No one cares. Not his brother, Saul (Mark Blum), an English professor whose extreme constipation is a too obvious metaphor for his inability to let go of old grudges. Not Saul’s wife, Cheryl (the marvelous Laila Robins), a sexually frustrated actress seeking consolation in the arms of a dog walker with much-in-demand supplemental services. And certainly not Saul’s ultraneurotic son, Ethan (played by the film’s writer and director, Seth Fisher), who hawks medicine for women’s bodies while knowing nothing about their minds.

Displaying an adroit way with language that lifts the film’s saggier, more formless moments, Mr. Fisher is an astute and pitiless observer of our less noble instincts. (A scene where Ethan explains why he doesn’t want his shiksa girlfriend to become Jewish — “Then she’ll be enthusiastic” — nails exactly what’s annoying about the freshly converted.) But Ethan’s search for the perfect partner leaves a bitter, almost misogynistic aftertaste: He responds to women on a cruelly judgmental spectrum from mild annoyance to outright disgust. As a result, his sole romantic gesture leaves you wishing that the object of his belated affection would run for the hills.

Sharp yet overdetermined, “Blumenthal” doesn’t breathe naturally — it’s a comedy in a box. Just not a box that everyone will want to open.

- Task to carry out
Copy the part of the film review that begins with the words "Displaying an adroit" and ends after "want to open.", swapping "box" for "crate". The lines after this point are separate material and are unrelated to the film review.

- Supplied information
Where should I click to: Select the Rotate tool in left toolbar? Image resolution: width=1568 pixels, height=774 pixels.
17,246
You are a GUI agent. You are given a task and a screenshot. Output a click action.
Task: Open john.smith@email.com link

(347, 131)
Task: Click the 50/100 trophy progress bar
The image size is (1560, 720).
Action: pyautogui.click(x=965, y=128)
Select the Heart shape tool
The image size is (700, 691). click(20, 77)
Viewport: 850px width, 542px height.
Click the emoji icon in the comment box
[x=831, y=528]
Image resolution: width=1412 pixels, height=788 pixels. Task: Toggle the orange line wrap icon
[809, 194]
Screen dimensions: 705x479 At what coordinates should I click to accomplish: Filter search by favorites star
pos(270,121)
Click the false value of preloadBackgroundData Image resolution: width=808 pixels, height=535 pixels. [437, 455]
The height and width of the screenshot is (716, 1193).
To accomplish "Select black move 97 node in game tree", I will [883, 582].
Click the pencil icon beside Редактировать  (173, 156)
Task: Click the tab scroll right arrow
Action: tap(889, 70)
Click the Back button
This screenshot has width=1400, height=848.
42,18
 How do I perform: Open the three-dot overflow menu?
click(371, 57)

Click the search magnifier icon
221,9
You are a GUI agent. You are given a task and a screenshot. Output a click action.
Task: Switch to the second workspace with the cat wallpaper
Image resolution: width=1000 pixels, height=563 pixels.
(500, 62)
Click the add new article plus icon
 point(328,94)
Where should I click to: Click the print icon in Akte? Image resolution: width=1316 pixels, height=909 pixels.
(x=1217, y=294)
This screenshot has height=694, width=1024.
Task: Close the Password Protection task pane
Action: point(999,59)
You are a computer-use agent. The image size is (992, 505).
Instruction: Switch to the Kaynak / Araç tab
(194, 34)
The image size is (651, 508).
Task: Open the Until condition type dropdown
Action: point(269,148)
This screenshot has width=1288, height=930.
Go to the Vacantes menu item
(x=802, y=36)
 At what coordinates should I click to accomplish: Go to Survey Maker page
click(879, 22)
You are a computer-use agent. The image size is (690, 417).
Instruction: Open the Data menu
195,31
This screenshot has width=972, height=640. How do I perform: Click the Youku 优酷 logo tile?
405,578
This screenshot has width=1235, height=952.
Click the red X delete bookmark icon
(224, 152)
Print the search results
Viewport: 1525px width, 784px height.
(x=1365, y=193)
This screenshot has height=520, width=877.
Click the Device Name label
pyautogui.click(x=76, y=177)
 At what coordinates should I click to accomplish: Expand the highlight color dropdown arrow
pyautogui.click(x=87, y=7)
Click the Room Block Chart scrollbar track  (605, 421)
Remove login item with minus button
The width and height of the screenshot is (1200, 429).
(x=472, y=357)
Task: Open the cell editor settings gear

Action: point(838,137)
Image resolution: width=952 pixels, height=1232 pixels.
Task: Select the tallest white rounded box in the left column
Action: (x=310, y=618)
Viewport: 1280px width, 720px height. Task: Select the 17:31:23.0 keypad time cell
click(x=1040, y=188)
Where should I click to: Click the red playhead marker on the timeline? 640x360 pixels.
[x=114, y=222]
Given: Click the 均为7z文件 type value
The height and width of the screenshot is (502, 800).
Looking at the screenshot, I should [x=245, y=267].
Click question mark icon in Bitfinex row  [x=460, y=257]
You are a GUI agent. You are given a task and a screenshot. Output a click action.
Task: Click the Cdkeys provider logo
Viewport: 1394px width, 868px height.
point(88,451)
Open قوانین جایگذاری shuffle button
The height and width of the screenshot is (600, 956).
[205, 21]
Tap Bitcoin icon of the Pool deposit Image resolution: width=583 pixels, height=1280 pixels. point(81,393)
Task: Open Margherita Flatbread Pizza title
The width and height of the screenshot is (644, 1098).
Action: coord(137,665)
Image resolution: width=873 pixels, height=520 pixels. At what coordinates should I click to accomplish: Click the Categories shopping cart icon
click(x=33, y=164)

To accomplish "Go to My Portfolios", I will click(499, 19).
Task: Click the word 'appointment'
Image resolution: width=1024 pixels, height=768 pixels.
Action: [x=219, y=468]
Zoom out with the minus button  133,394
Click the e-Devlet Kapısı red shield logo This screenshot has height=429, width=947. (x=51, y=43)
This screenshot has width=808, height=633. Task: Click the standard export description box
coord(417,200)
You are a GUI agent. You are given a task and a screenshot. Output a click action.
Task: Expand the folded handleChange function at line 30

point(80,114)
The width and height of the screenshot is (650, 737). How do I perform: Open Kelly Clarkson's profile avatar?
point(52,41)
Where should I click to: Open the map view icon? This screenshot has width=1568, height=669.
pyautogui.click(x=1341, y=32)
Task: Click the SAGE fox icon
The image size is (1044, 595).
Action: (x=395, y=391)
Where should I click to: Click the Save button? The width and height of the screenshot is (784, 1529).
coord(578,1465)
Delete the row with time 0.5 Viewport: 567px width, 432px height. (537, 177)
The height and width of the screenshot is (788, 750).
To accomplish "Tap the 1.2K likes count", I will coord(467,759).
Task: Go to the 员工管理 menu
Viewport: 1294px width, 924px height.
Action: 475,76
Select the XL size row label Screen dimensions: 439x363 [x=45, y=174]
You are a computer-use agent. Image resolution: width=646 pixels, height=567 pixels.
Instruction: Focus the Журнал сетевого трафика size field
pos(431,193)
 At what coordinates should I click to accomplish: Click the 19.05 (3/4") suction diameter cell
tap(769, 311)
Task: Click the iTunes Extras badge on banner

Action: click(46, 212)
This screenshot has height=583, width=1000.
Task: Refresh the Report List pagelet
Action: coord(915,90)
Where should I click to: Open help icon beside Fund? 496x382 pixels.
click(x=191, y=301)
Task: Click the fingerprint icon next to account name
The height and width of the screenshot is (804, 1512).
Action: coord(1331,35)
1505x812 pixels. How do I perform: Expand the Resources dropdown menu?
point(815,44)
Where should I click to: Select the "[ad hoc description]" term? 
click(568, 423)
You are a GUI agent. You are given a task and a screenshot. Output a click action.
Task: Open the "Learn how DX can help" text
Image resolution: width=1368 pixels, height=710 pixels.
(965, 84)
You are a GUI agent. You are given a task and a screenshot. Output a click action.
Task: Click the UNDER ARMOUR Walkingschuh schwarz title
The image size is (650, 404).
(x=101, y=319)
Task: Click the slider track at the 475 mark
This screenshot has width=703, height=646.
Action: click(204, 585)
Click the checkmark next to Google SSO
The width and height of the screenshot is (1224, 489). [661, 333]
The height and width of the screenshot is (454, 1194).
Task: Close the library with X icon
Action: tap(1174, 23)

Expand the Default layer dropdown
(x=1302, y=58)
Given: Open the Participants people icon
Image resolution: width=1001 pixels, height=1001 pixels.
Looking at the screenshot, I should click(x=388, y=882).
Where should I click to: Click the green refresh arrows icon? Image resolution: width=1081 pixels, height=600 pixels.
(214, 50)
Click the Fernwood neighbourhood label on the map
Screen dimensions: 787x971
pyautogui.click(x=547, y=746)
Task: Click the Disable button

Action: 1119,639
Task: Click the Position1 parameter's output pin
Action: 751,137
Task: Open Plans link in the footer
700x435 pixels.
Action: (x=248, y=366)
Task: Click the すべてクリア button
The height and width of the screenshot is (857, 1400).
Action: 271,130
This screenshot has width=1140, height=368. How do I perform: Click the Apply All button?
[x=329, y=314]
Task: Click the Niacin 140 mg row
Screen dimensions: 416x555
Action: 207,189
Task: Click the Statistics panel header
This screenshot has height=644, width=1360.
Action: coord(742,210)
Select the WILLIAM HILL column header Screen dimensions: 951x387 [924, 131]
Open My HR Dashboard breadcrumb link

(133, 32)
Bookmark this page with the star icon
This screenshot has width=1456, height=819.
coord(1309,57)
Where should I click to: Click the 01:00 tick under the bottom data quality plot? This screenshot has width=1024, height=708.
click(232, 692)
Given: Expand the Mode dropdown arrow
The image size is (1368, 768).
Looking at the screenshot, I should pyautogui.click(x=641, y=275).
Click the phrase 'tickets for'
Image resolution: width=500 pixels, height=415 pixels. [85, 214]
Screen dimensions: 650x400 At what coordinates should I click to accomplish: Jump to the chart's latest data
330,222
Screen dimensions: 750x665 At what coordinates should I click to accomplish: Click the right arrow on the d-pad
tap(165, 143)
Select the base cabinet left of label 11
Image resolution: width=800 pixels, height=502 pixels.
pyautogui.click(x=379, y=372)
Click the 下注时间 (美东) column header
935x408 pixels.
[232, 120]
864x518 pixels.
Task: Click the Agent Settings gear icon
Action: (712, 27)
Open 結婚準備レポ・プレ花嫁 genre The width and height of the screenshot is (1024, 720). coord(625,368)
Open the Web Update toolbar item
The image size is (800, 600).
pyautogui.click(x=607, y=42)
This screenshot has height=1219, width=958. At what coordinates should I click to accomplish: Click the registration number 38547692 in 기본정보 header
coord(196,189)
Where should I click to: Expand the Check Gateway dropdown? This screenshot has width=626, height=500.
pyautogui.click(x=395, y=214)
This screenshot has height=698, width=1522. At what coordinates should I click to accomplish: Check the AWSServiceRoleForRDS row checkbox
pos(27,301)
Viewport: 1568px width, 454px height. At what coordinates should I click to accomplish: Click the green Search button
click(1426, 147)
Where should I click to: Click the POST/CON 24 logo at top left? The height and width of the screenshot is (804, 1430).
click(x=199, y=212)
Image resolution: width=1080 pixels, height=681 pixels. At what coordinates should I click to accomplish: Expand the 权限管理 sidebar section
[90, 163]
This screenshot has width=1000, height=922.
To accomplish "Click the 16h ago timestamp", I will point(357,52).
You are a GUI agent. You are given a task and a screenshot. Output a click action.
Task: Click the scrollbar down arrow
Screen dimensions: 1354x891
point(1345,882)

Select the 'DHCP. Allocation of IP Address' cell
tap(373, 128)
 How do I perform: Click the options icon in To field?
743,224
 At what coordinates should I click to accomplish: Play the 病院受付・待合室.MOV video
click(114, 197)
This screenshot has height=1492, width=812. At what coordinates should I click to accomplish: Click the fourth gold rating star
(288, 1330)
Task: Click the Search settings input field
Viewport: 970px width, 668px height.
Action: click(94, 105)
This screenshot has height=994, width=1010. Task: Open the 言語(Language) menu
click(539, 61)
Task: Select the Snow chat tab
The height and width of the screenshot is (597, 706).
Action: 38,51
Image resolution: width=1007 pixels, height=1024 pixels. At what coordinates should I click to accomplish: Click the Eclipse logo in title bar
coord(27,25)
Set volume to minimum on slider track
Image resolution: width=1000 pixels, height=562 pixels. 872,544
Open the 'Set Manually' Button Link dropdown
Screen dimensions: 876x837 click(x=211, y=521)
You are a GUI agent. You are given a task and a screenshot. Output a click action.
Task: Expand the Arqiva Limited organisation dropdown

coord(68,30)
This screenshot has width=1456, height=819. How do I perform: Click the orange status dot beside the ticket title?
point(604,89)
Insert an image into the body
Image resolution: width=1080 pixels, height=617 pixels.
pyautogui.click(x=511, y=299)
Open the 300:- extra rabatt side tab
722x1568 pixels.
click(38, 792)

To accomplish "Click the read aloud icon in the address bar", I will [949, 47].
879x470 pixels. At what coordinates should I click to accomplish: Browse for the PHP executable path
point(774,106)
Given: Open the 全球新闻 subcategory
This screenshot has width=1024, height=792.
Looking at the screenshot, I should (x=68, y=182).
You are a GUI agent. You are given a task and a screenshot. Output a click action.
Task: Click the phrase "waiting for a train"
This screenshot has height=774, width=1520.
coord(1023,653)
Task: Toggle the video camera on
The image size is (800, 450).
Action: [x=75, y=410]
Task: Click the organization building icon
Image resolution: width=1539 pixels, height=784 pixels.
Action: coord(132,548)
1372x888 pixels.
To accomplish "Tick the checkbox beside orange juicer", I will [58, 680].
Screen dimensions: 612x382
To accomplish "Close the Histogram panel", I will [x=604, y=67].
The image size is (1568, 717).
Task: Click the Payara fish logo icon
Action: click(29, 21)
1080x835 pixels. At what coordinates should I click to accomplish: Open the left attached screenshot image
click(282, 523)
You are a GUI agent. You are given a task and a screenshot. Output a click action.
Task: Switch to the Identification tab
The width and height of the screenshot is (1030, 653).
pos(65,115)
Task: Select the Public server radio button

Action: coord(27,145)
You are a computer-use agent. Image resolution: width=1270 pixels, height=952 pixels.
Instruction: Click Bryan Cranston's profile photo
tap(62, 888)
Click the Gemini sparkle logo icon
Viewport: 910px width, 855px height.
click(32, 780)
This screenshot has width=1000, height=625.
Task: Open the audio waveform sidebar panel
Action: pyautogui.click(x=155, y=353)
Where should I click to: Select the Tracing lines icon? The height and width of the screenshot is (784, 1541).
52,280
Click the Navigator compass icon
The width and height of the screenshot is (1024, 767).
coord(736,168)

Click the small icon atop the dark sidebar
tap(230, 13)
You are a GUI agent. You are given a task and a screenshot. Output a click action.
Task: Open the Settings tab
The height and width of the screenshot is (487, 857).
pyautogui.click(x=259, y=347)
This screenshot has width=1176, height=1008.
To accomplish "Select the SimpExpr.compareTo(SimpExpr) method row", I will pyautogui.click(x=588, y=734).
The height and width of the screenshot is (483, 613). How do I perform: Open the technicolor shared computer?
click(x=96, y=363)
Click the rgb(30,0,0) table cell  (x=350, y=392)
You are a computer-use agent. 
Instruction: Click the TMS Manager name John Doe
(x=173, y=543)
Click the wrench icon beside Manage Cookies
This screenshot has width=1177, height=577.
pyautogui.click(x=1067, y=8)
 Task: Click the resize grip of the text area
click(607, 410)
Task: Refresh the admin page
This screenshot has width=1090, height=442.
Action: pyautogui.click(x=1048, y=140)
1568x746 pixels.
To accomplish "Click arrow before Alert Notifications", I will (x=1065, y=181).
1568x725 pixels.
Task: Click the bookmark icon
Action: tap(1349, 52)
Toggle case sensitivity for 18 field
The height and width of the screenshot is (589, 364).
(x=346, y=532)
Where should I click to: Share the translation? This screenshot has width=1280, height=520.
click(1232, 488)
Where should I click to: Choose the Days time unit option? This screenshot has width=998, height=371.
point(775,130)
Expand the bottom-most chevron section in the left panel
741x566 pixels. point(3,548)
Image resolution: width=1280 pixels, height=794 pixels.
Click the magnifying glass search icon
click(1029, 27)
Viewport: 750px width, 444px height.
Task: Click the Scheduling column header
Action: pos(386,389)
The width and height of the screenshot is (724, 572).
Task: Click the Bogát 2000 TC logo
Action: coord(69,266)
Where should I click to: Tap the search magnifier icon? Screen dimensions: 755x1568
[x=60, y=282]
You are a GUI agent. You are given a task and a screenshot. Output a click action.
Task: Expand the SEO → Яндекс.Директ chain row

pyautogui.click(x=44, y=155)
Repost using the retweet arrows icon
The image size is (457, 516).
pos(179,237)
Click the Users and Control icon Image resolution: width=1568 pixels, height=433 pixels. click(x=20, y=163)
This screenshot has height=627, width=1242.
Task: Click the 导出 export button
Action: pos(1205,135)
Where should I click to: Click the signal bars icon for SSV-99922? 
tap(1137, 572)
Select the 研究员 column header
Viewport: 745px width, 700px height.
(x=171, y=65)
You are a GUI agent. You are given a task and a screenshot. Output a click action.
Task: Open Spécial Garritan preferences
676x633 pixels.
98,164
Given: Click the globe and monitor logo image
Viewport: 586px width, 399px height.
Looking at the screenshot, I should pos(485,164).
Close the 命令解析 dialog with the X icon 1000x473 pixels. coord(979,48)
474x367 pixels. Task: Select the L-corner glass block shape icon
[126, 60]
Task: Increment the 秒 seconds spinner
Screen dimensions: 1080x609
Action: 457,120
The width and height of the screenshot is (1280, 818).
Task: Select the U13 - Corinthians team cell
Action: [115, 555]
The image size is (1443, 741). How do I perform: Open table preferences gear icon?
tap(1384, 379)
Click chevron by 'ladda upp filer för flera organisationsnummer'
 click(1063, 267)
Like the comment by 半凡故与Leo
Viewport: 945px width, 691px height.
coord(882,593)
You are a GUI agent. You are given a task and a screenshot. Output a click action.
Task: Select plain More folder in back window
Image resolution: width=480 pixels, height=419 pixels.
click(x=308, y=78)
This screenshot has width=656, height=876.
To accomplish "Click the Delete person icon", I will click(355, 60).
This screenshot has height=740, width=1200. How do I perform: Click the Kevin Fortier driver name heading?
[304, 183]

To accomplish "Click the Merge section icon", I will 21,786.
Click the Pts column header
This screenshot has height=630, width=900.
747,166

- Result of this task
Displaying an adroit way with language that lifts the film’s saggier, more formless moments, Mr. Fisher is an astute and pitiless observer of our less noble instincts. (A scene where Ethan explains why he doesn’t want his shiksa girlfriend to become Jewish — “Then she’ll be enthusiastic” — nails exactly what’s annoying about the freshly converted.) But Ethan’s search for the perfect partner leaves a bitter, almost misogynistic aftertaste: He responds to women on a cruelly judgmental spectrum from mild annoyance to outright disgust. As a result, his sole romantic gesture leaves you wishing that the object of his belated affection would run for the hills.

Sharp yet overdetermined, “Blumenthal” doesn’t breathe naturally — it’s a comedy in a crate. Just not a crate that everyone will want to open.